EXERCISE DIRECTIONS:
Here are some records. Repeat them all exactly.

EXERCISE DATA:
──────
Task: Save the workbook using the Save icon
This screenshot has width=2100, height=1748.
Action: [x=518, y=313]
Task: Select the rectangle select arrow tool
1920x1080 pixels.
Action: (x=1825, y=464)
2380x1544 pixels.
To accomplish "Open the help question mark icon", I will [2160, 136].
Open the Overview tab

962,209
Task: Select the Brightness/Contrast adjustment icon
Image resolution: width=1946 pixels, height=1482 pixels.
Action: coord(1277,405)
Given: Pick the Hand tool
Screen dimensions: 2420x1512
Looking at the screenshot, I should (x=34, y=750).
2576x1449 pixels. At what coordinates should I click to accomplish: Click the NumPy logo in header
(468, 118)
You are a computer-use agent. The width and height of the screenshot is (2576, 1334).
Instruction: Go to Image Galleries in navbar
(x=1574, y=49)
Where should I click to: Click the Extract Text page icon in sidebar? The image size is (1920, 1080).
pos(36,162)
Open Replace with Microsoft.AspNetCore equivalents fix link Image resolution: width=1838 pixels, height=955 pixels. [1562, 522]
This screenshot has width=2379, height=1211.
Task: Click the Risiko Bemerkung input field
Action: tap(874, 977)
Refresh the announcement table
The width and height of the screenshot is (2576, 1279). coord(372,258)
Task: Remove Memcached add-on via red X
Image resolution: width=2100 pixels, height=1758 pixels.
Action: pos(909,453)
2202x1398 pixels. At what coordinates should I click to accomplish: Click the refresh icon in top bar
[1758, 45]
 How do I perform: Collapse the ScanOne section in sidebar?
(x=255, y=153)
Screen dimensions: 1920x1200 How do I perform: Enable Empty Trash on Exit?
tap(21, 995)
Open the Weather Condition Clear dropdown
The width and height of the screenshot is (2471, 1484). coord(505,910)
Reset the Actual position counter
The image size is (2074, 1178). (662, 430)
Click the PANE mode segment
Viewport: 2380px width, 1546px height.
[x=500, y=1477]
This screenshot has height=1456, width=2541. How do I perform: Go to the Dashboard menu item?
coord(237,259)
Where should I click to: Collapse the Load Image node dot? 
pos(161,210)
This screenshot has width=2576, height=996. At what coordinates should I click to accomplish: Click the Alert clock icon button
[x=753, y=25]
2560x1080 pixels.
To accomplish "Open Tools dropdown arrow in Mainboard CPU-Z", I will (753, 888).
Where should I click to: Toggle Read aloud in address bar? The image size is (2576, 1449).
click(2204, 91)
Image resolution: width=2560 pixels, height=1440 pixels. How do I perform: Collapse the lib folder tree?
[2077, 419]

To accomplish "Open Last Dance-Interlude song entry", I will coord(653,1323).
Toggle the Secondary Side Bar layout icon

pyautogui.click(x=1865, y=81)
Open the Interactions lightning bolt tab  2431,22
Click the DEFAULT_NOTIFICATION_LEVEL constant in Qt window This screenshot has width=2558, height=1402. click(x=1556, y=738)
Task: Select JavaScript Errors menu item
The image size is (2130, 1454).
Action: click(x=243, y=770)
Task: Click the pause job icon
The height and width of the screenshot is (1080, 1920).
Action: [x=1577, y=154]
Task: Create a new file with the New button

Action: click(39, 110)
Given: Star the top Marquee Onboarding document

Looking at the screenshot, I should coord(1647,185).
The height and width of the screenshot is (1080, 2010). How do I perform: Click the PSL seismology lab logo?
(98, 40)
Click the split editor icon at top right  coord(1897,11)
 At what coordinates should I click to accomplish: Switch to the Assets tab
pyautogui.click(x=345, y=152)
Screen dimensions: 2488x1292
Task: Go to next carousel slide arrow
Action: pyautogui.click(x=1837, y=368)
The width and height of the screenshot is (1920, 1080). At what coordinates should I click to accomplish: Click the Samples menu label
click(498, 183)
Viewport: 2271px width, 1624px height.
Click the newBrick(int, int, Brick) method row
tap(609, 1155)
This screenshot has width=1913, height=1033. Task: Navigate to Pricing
──────
SOLUTION BELOW:
Task: Save the workbook using the Save icon
This screenshot has width=2100, height=1748.
Action: [x=518, y=313]
Task: Select the rectangle select arrow tool
1920x1080 pixels.
Action: (x=1825, y=464)
2380x1544 pixels.
To accomplish "Open the help question mark icon", I will [2160, 136].
Open the Overview tab

962,209
Task: Select the Brightness/Contrast adjustment icon
Image resolution: width=1946 pixels, height=1482 pixels.
Action: coord(1277,405)
Given: Pick the Hand tool
Screen dimensions: 2420x1512
Looking at the screenshot, I should (x=34, y=750).
2576x1449 pixels. At what coordinates should I click to accomplish: Click the NumPy logo in header
(468, 118)
You are a computer-use agent. The width and height of the screenshot is (2576, 1334).
Instruction: Go to Image Galleries in navbar
(x=1574, y=49)
Where should I click to: Click the Extract Text page icon in sidebar? The image size is (1920, 1080).
pos(36,162)
Open Replace with Microsoft.AspNetCore equivalents fix link Image resolution: width=1838 pixels, height=955 pixels. [1562, 522]
This screenshot has width=2379, height=1211.
Task: Click the Risiko Bemerkung input field
Action: tap(874, 977)
Refresh the announcement table
The width and height of the screenshot is (2576, 1279). coord(372,258)
Task: Remove Memcached add-on via red X
Image resolution: width=2100 pixels, height=1758 pixels.
Action: pos(909,453)
2202x1398 pixels. At what coordinates should I click to accomplish: Click the refresh icon in top bar
[1758, 45]
 How do I perform: Collapse the ScanOne section in sidebar?
(x=255, y=153)
Screen dimensions: 1920x1200 How do I perform: Enable Empty Trash on Exit?
tap(21, 995)
Open the Weather Condition Clear dropdown
The width and height of the screenshot is (2471, 1484). coord(505,910)
Reset the Actual position counter
The image size is (2074, 1178). (662, 430)
Click the PANE mode segment
Viewport: 2380px width, 1546px height.
[x=500, y=1477]
This screenshot has height=1456, width=2541. How do I perform: Go to the Dashboard menu item?
coord(237,259)
Where should I click to: Collapse the Load Image node dot? 
pos(161,210)
This screenshot has width=2576, height=996. At what coordinates should I click to accomplish: Click the Alert clock icon button
[x=753, y=25]
2560x1080 pixels.
To accomplish "Open Tools dropdown arrow in Mainboard CPU-Z", I will (753, 888).
Where should I click to: Toggle Read aloud in address bar? The image size is (2576, 1449).
click(2204, 91)
Image resolution: width=2560 pixels, height=1440 pixels. How do I perform: Collapse the lib folder tree?
[2077, 419]

To accomplish "Open Last Dance-Interlude song entry", I will coord(653,1323).
Toggle the Secondary Side Bar layout icon

pyautogui.click(x=1865, y=81)
Open the Interactions lightning bolt tab  2431,22
Click the DEFAULT_NOTIFICATION_LEVEL constant in Qt window This screenshot has width=2558, height=1402. click(x=1556, y=738)
Task: Select JavaScript Errors menu item
The image size is (2130, 1454).
Action: click(x=243, y=770)
Task: Click the pause job icon
The height and width of the screenshot is (1080, 1920).
Action: [x=1577, y=154]
Task: Create a new file with the New button

Action: click(39, 110)
Given: Star the top Marquee Onboarding document

Looking at the screenshot, I should coord(1647,185).
The height and width of the screenshot is (1080, 2010). How do I perform: Click the PSL seismology lab logo?
(98, 40)
Click the split editor icon at top right  coord(1897,11)
 At what coordinates should I click to accomplish: Switch to the Assets tab
pyautogui.click(x=345, y=152)
Screen dimensions: 2488x1292
Task: Go to next carousel slide arrow
Action: pyautogui.click(x=1837, y=368)
The width and height of the screenshot is (1920, 1080). At what coordinates should I click to accomplish: Click the Samples menu label
click(498, 183)
Viewport: 2271px width, 1624px height.
Click the newBrick(int, int, Brick) method row
tap(609, 1155)
This screenshot has width=1913, height=1033. Task: Navigate to Pricing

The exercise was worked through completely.